39. Hoeveel vliegbewegingen vinden er in de huidige praktijk per dag plaats in het Nederlandse luchtruim door vliegtuigen die niet in Nederland opstijgen en of landen? 39. Op een gemiddelde weekdag worden er momenteel ongeveer 1800 vluchten uitgevoerd in de Amsterdam Flight Information Region (FIR) die niet in Nederland beginnen of eindigen. Omdat de Amsterdam FIR ook een flink een stuk Noordzee bevat vliegt een deel van de vliegtuigen niet boven het vaste land van Nederland. Het totale aantal Instrument Flight Rules (IFR)-vluchten dat gemiddeld per dag wordt uitgevoerd in de Amsterdam FIR ligt gemiddeld boven de 3350 vluchten. Een klein aantal vliegbewegingen, zoals een deel van de Visual Flight Rules (VFR)vluchten en militaire missies, is niet inbegrepen bij dit aantal van 3350 vluchten. 40. Welke consequentie heeft het loslaten van vaste vliegroutes door het Nederlandse luchtruim voor de hinder op de grond? Op welke wijze wordt voorzien in monitoring en beperking van die hinde
r buiten die vaste aanvliegroutes?
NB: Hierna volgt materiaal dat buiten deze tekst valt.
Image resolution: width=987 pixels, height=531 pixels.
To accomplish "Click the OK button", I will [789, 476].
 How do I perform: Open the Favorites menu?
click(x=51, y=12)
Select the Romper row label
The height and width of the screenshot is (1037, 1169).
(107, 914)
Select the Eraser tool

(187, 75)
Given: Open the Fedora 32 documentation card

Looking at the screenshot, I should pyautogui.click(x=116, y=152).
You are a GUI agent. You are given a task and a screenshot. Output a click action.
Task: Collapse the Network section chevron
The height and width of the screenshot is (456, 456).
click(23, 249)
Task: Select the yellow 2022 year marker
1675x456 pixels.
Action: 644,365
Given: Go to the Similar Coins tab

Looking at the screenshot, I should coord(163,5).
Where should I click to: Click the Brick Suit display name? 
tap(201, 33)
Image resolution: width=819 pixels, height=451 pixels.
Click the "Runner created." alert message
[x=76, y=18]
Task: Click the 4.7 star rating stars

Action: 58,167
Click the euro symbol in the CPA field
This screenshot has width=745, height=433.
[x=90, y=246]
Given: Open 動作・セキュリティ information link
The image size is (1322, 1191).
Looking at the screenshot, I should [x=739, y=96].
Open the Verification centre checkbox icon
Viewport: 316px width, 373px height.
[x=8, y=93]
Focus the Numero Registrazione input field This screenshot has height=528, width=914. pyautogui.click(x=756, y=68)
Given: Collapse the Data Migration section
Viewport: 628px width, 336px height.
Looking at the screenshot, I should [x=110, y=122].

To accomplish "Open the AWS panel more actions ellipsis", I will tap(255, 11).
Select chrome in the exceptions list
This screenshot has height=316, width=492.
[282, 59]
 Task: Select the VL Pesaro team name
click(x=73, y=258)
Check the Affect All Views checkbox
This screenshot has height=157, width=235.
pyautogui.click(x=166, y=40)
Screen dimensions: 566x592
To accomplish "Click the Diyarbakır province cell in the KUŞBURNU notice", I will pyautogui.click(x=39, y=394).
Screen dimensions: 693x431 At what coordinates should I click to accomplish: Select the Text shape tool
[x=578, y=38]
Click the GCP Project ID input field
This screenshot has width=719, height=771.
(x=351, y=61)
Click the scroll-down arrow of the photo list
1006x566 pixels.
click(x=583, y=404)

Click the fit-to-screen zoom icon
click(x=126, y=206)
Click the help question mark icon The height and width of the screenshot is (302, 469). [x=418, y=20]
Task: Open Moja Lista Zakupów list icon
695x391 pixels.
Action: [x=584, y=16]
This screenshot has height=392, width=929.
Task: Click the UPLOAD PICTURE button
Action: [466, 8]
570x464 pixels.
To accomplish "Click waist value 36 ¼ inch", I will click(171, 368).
Wordt hiervoor een plan-MER opgesteld? 43.Welke consequenties heeft het loslaten van vaste vliegroutes door het Nederlandse luchtruim voor de veiligheid op de grond? Op welke wijze wordt deze in kaart gebracht en betrokken bij het vaststellen van de definitieve Luchtruimvisie? 40 en 43. Het loslaten van vaste vliegroutes door het Nederlandse luchtruim heeft alleen betrekking op het hogere luchtruim (vanaf FL245 of ongeveer 8 km hoogte) waarbinnen MUAC luchtverkeersdienstverlening verzorgt. Dit concept, waarbij luchtvaartmaatschappijen de meest directe route en het optimale vluchtprofiel wordt aangeboden, wordt ook wel het Free Route Airspace concept genoemd en is in het eerste kwartaal van 2011 gestart gedurende de nacht. De komende jaren wordt dit concept stapsgewijs uitgebreid naar (delen van) de dag. Het Free Route Airspace concept levert significante voordelen op voor luchtvaartmaatschappijen zoals een reductie in vliegtijd, vermindering van
onderhoudskosten, brandstofbesparing en een vermindering uitstoot van CO2-emmissies. Voorafgaand aan de invoering van dit concept heeft Eurocontrol uitgebreid onderzoek, simulatie en validatie uitgevoerd inclusief een safety assesment dat goedgekeurd dient te worden door de betreffende toezichthouders van de vier MUAC lidstaten. Gezien de grote hoogte waarop deze ontwikkeling betrekking heeft, is de MER-systematiek hierop niet van toepassing want de effecten zijn niet significant. Voor wijzigingen in de routestructuur in de (directe) omgeving van luchthavens gelden als uitgangspunten de gemaakte afspraken aan de Alderstafels en/of Commissies en de formele besluitvormingsprocedures voor de betreffende luchthavens. Wanneer een voorgestelde routewijziging een aanpassing van het vigerende luchthaven(verkeer)besluit vergt, dan is hierop vanzelfsprekend wel de MER-systematiek van toepassing. 41. Welke consequentie heeft maximale benutting van de milieugebruiksruimte, die is bestemd voor
militaire vluchten, door civiele toestellen voor de netto geluidsoverlast voor omwonenden?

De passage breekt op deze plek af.